Without further ado, let’s get to it.

Target:

Make a summary of the youtube video

Installation

Install python 3.10. Strongly recommend using pyenv.

Install ffmpeg and yt-dlp. Scripts for mac.

# ffmpeg
brew install ffmpeg
# yt-dlp
wget https://github.com/yt-dlp/yt-dlp/releases/latest/download/yt-dlp_macos
chmod +x yt-dlp_macos
sudo mv yt-dlp_macos /usr/local/bin/yt-dlp

Install whisper. For greater good use virtualenv:

pip install -U openai-whisper

Usage

Download video as an audio. ba == bestaudio.

yt-dlp -f "ba" -o "to_transcribe.%(ext)s" "https://youtube.com/watch?v=6VhD5QyDEh4"

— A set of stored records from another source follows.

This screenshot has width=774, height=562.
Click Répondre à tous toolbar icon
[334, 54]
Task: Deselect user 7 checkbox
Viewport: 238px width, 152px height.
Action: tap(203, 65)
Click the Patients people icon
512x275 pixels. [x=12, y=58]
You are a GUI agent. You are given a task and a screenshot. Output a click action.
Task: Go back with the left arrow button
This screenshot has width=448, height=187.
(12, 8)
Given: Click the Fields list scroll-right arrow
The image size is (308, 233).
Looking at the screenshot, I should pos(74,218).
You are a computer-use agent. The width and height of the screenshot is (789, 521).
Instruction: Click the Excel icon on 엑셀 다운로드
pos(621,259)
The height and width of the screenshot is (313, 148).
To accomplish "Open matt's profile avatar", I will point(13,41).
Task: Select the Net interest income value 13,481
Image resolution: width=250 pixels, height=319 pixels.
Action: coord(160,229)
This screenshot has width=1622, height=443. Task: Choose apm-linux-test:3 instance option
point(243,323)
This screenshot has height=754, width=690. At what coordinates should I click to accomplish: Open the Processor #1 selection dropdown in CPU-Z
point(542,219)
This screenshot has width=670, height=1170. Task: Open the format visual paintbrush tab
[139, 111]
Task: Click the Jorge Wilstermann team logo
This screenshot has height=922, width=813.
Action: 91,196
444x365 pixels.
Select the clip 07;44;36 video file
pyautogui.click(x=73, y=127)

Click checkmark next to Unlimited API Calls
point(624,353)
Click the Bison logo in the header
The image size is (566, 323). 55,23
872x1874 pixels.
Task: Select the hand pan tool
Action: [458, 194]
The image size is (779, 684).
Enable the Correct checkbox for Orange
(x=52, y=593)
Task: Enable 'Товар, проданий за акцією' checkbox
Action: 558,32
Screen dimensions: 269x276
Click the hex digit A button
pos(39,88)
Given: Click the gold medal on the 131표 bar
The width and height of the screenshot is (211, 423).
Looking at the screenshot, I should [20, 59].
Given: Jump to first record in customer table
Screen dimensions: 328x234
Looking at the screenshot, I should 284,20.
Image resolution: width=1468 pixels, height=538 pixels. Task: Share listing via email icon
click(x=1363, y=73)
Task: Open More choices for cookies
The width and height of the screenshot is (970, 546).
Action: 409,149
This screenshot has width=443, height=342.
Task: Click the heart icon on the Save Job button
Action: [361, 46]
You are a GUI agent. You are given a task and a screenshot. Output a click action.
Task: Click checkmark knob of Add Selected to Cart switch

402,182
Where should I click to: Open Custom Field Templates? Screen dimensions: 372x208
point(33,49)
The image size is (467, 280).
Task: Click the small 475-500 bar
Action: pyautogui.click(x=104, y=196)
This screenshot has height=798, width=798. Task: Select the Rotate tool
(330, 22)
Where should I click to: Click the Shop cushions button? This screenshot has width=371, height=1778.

In case webm was downloaded, convert it to aac:

ffmpeg -y -i "to_transcribe.webm"  "to_transcribe.aac"

Run whisper:

python -m whisper --model medium to_transcribe.aac

If you have more than 10G of RAM or GPU memory, you can change model model from medium to large. But you’ll have to wait two times more.

Enjoy the result. Btw, I’d like to suggest using bat:

cat to_transcribe.txt

With 4 cores and 8 threads (i3-10105, 3.7 ГГц) and 8G RAM, it took 16 minutes to transcribe the video.

Do what you want with text. Summary or whatever.